- [TASK DETAILS]
Repeat the material exactly, leaving no line out.
☆ ☆ ☆
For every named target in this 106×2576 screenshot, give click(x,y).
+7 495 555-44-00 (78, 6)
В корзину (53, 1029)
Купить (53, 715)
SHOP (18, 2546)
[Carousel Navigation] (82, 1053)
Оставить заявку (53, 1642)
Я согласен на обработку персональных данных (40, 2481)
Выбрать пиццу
☆ ☆ ☆
- [RESPONSE AREA]
For every named target in this 106×2576 screenshot, give click(x,y).
+7 495 555-44-00 (78, 6)
В корзину (53, 1029)
Купить (53, 715)
SHOP (18, 2546)
[Carousel Navigation] (82, 1053)
Оставить заявку (53, 1642)
Я согласен на обработку персональных данных (40, 2481)
Выбрать пиццу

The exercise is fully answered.